5.8 KiB
5.8 KiB
Playwright Scraping Quick Start
Get up and running with Playwright scraping in 5 minutes.
Installation
1. Install Node.js
If you don't have Node.js installed:
macOS (using Homebrew):
brew install node
Ubuntu/Debian:
curl -fsSL https://deb.nodesource.com/setup_20.x | sudo -E bash -
sudo apt-get install -y nodejs
Windows: Download from nodejs.org
2. Install Dependencies
cd /Users/computer/dev/rss-feedmonitor
npm install
npx playwright install chromium
This will install:
- Playwright test framework
- Chromium browser
- All necessary dependencies
Basic Usage
Test a Single Query
Search Google with human-like behavior:
node scripts/playwright-scraper.js '"macbook repair" Toronto'
Output will show:
- Number of results found
- First 5 result titles and URLs
- Result statistics from Google
Scrape a Specific Website
node scripts/playwright-scraper.js --url "https://www.reddit.com/r/toronto"
Validate Multiple Alerts
Test queries from your markdown files:
# Test 5 random alerts
node scripts/validate-scraping.js docs/google-alerts-broad.md
# Test 3 alerts with 10 second delay between each
node scripts/validate-scraping.js docs/google-alerts.md --max 3 --delay 10000
# Run in headless mode (no visible browser)

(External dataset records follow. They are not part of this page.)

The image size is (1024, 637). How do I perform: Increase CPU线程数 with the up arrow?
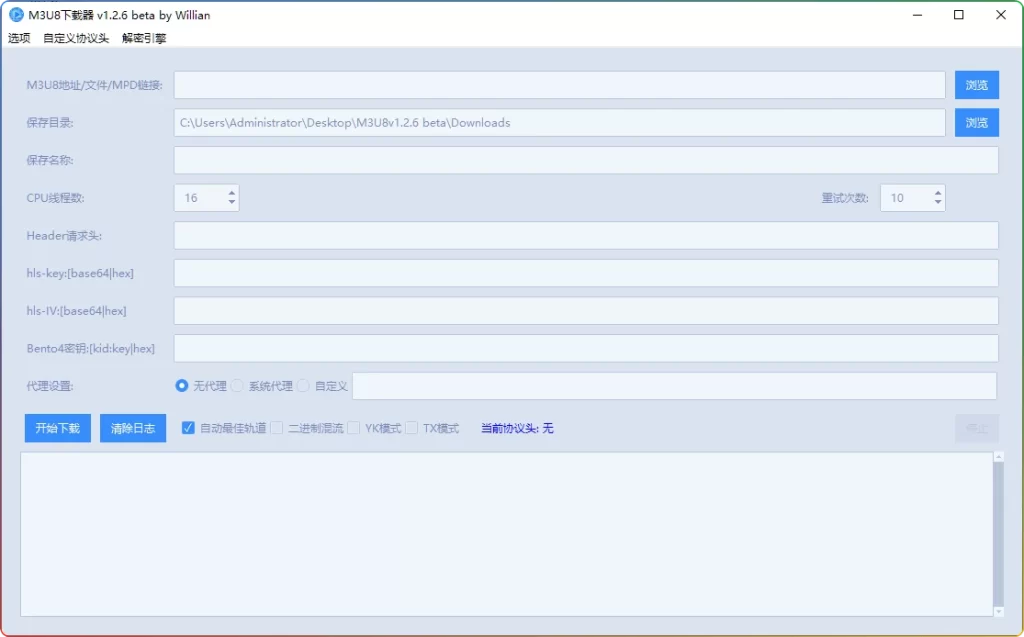click(x=230, y=191)
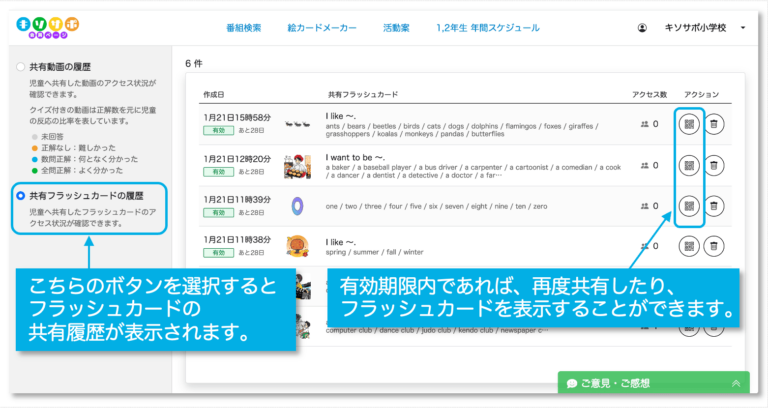The image size is (768, 408).
Task: Click QR code icon for the seasons flashcard
Action: (x=689, y=247)
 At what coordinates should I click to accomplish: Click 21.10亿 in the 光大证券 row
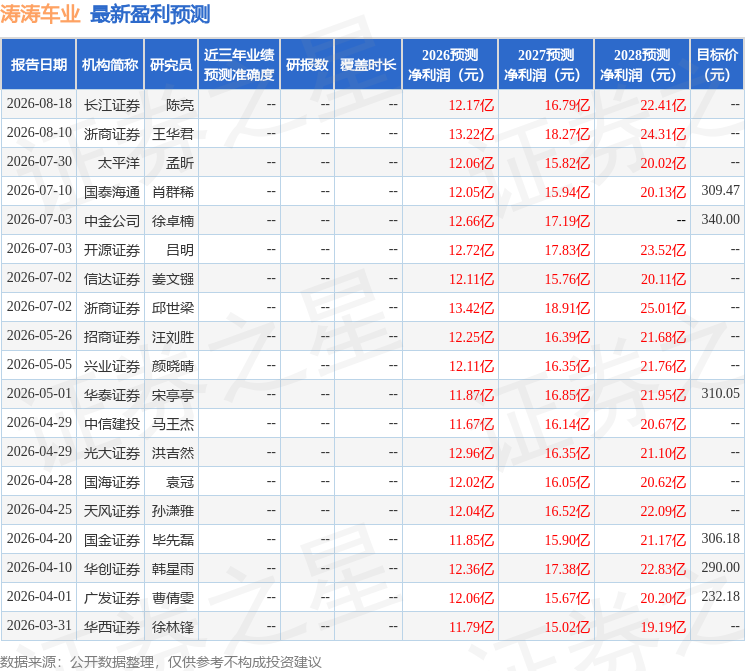click(x=663, y=453)
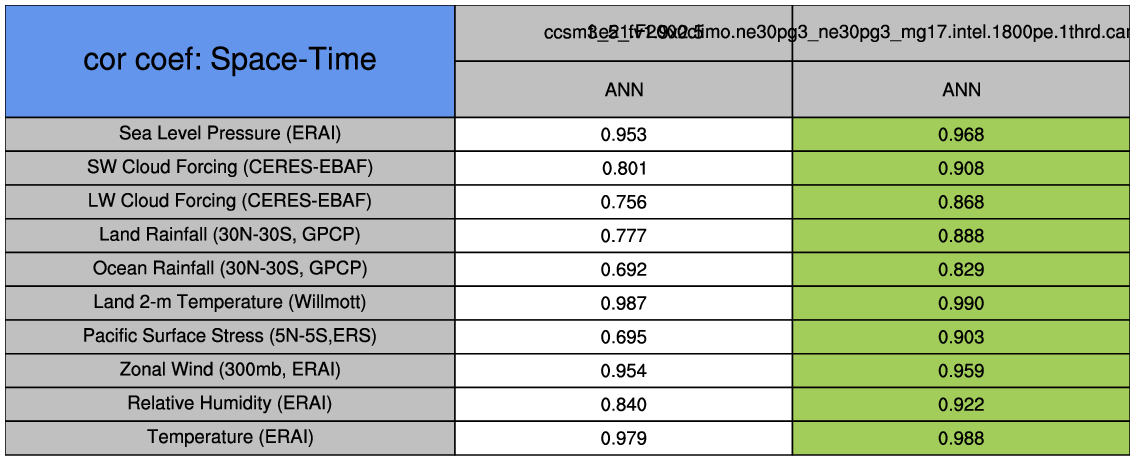Click the green column's ANN header
The width and height of the screenshot is (1135, 461).
click(961, 90)
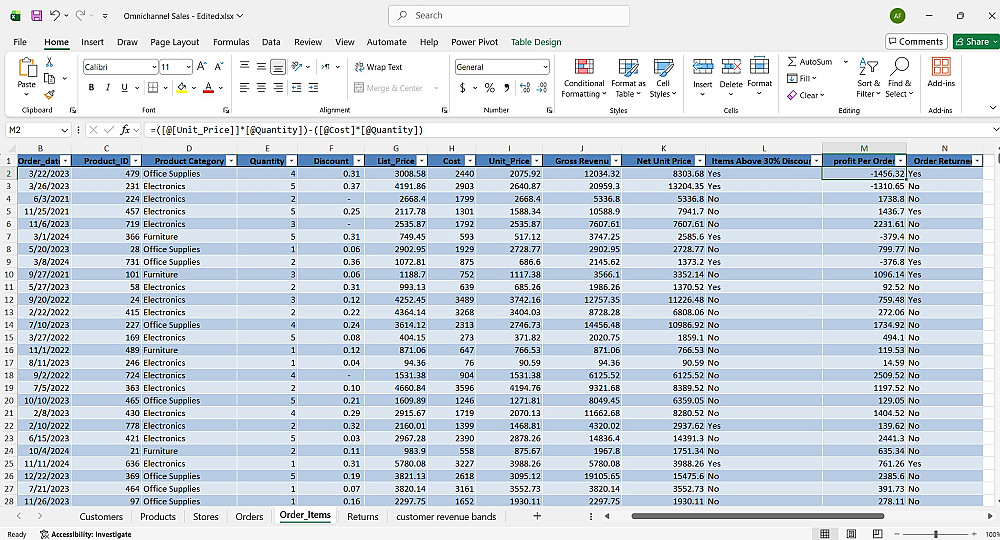Open the font name Calibri dropdown
This screenshot has width=1000, height=540.
(x=153, y=67)
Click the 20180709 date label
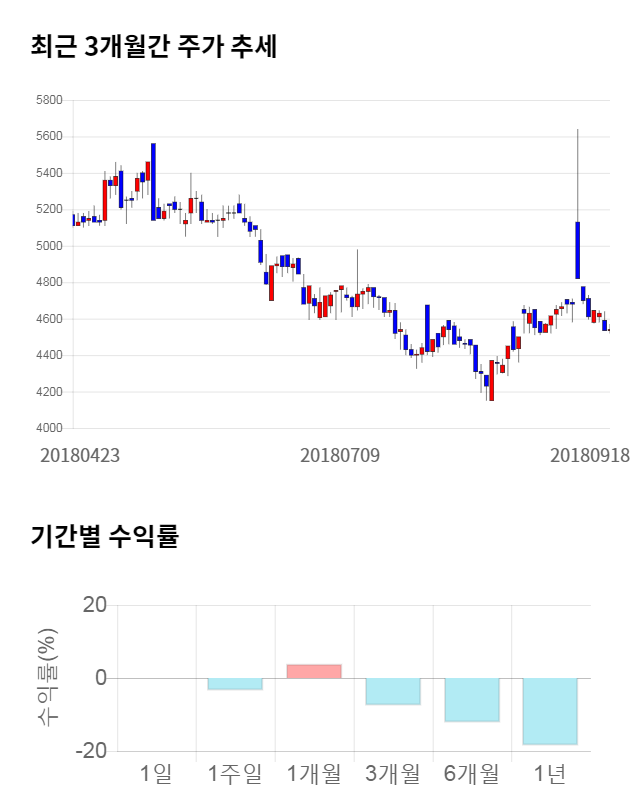This screenshot has width=640, height=810. [340, 455]
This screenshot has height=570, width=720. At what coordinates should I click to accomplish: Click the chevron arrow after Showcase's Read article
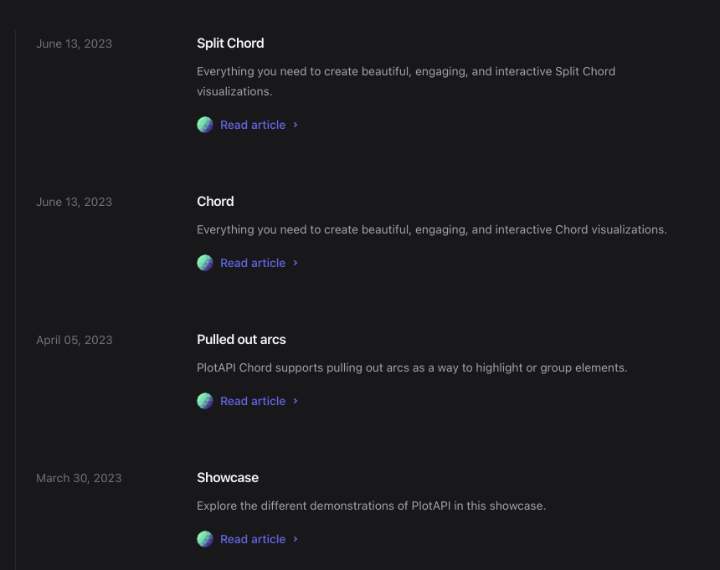click(x=296, y=539)
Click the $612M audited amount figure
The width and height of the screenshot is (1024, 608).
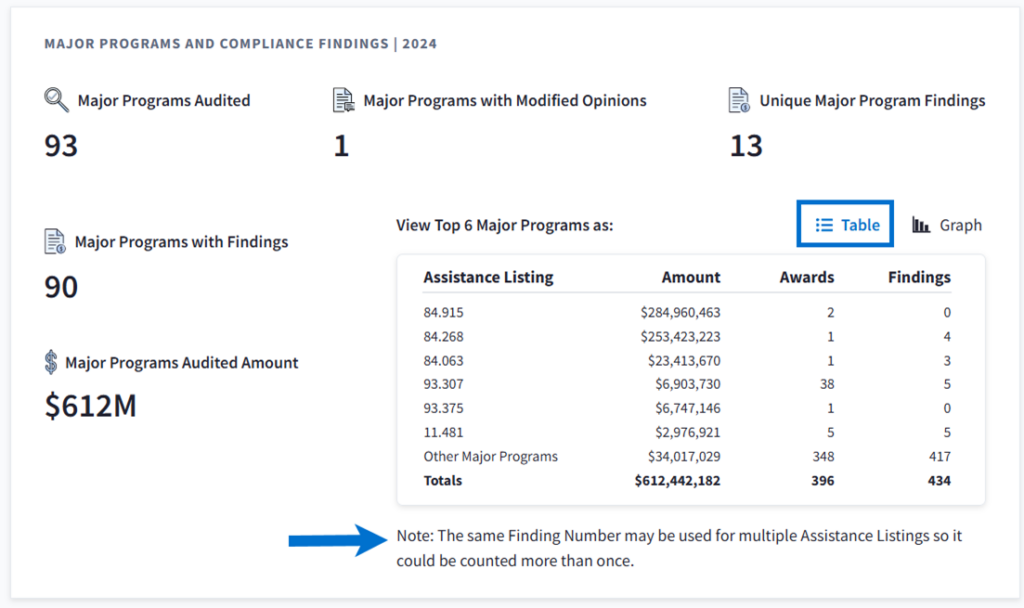pyautogui.click(x=91, y=406)
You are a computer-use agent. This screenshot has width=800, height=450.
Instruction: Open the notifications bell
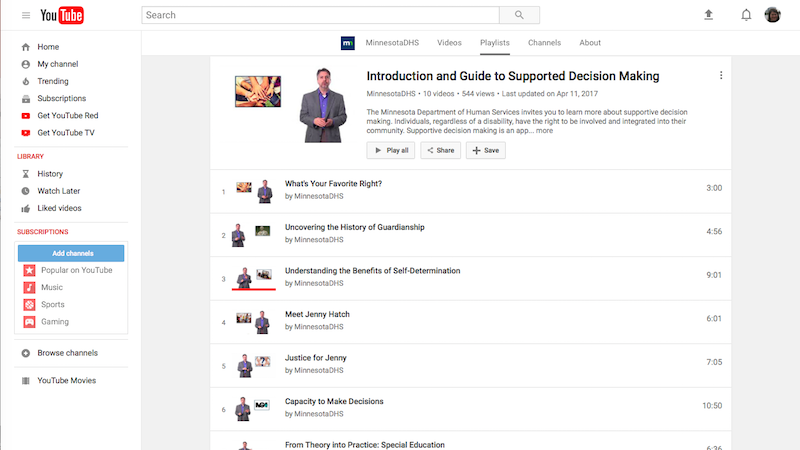[745, 15]
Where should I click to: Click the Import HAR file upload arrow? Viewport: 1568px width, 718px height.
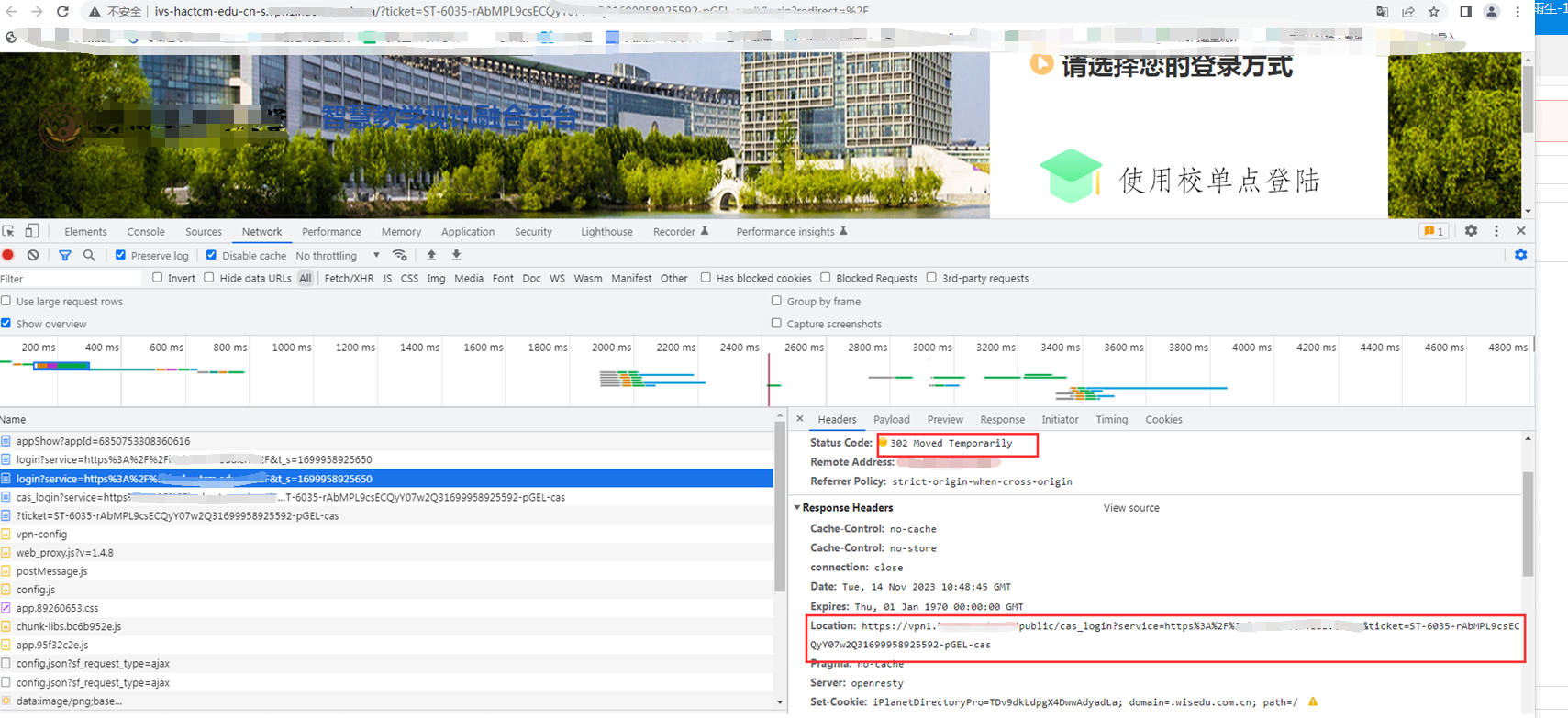(x=431, y=255)
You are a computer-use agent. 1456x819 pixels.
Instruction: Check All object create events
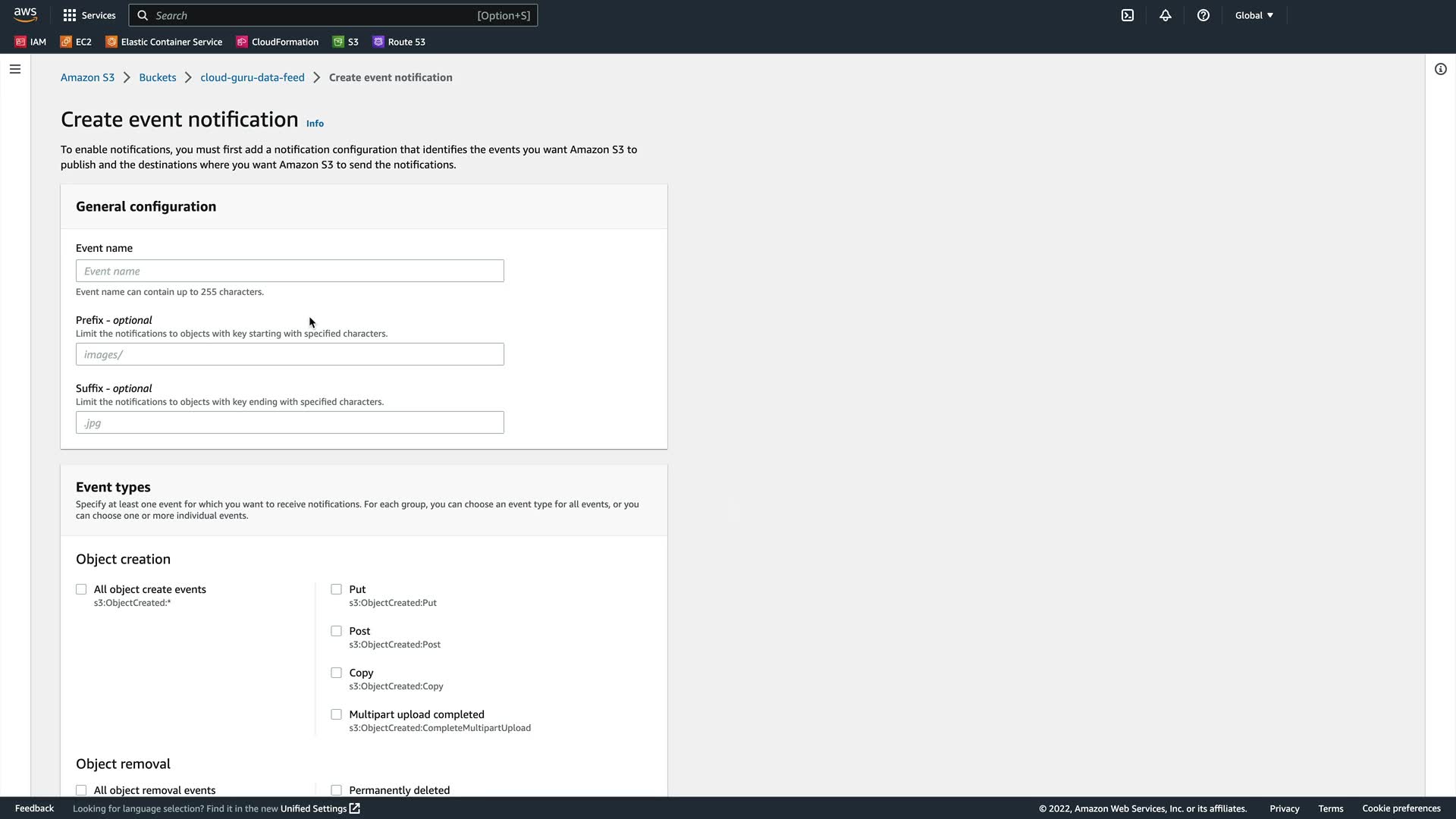click(81, 589)
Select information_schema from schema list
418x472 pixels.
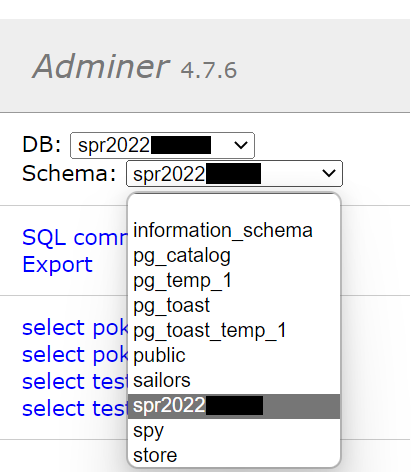pos(234,230)
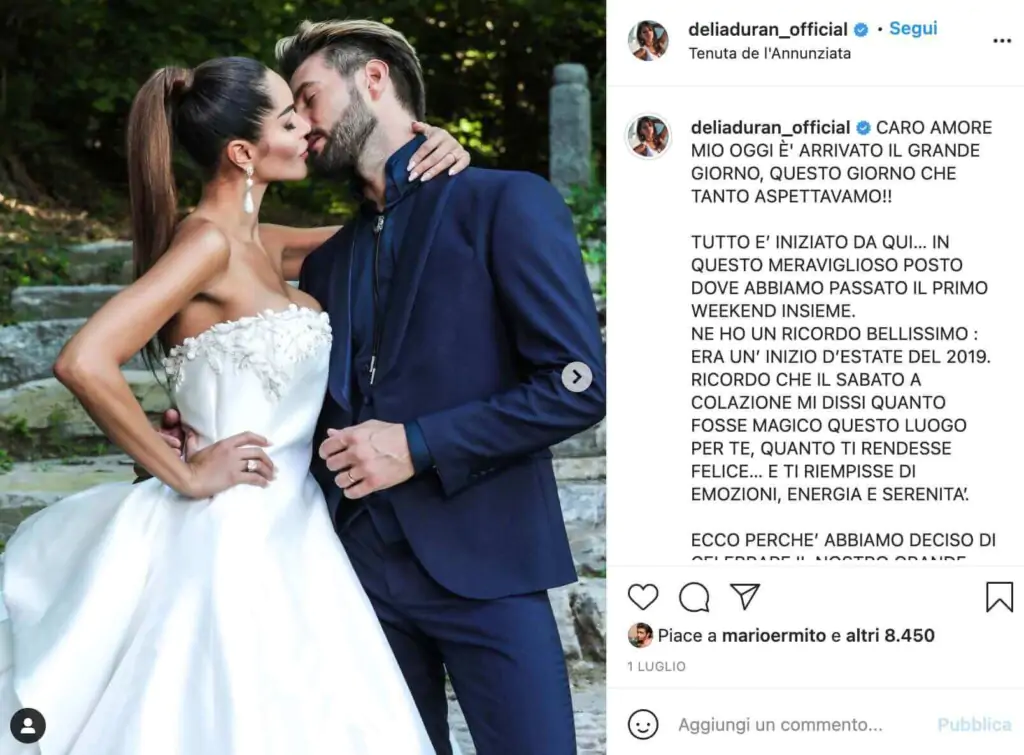The height and width of the screenshot is (755, 1024).
Task: Open deliaduran_official username in header
Action: [x=768, y=29]
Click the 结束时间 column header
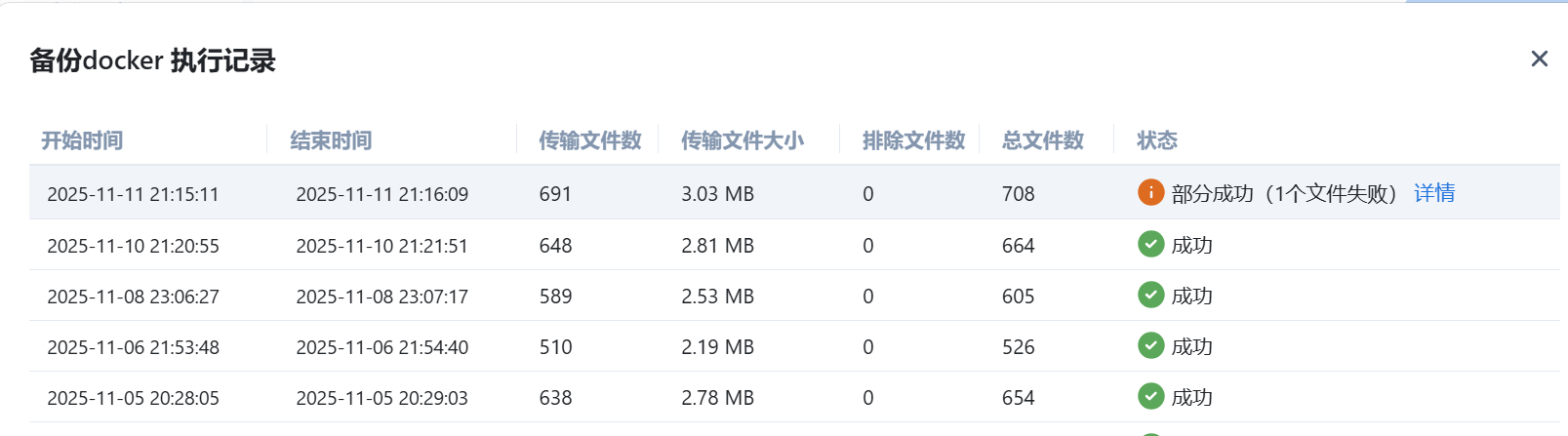 331,140
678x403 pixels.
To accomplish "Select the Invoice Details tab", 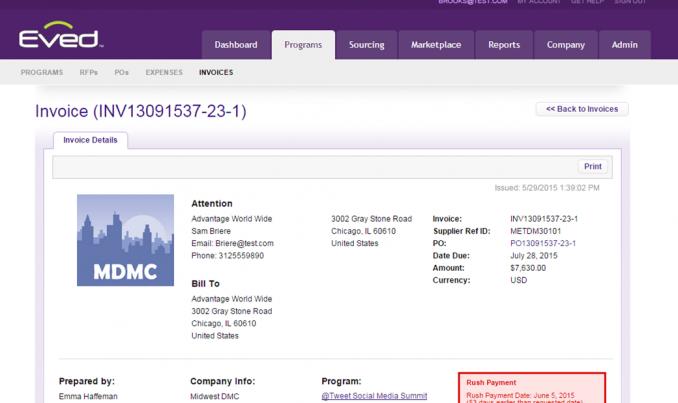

node scripts/validate-scraping.js docs/google-alerts-broad.md --headless
This generates a JSON report with:
- Success/failure for each query
- Result counts
- Google's result statistics
- Full result details
Run Examples
See demonstrations of different scraping scenarios:
# Run all examples
node scripts/example-usage.js
# Run specific example
node scripts/example-usage.js 1 # Google search
node scripts/example-usage.js 2 # Reddit scraping
node scripts/example-usage.js 3 # Multi-step navigation
node scripts/example-usage.js 4 # Mouse patterns
Run Tests
Execute the test suite:
# Run with visible browser (see what's happening)
npm run test:headed
# Run in headless mode (faster)
npm test
What Makes It "Human-like"?
The scraper includes several anti-detection features:
1. Realistic Mouse Movements
- Smooth bezier curves instead of straight lines
- Occasional overshooting (15% chance)
- Random speeds and accelerations
2. Natural Scrolling
- Random amounts (100-400 pixels)
- Variable delays (0.5-2 seconds)
- Occasionally scrolls up instead of down
3. Human-like Typing
- Variable delay between keystrokes (50-150ms)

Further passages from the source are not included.